The Frys sued the old school district under the Americans with Disabilities Act and other federal laws. They sought unspecified money damages for the emotional distress they say their daughter suffered before transferring to the new school district.
Ehlena's mother says the suit is not about money, but is meant to forge a path for other children with service animals "so that they don't have to have what happened to my daughter happen to their child."
"That is success for us," Stacy Fry says.
Represented by the ACLU, the Frys want the Supreme Court to declare that, when disabled children are prevented from having qualified service animals at school, they and their parents can go directly to federal court.

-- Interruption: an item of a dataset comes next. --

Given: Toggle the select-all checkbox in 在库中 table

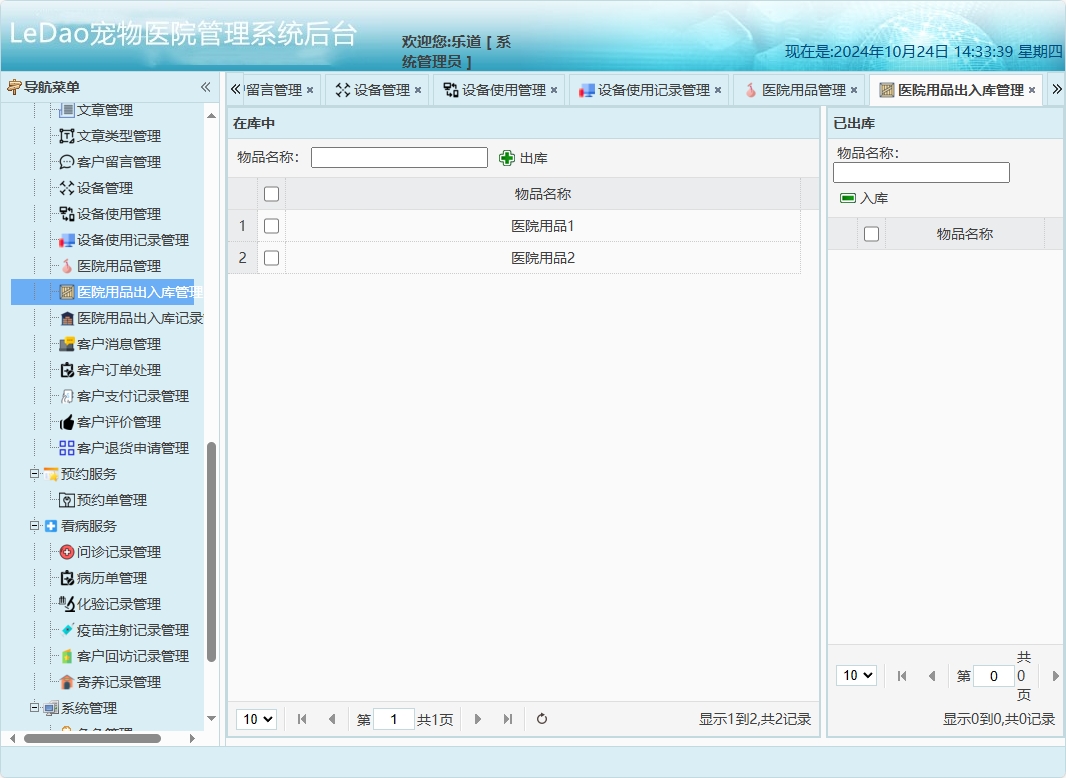Looking at the screenshot, I should click(x=270, y=193).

But the school district, backed by the National School Boards Association, argues that to allow such suits could cost school districts millions of dollars. They note that 6 million disabled children are covered by the law that guarantees individualized special education for disabled children, and that that law requires parents to exhaust administrative appeals before going to court to challenge an education plan.
So far, the Frys have lost in the lower courts, as have parents like them in most parts of the country. But now their case is before the Supreme Court.
Ehlena will be there, with Wonder. The goldendoodle, after seven years of hard mobility work, has retired to a pet's life. Ehlena, now 12, is in middle school.
"He helped her bridge that gap," Ehlena's mother observes. "Working with him helped her to learn how to not need him as much."
A decision in the case is expected by summer.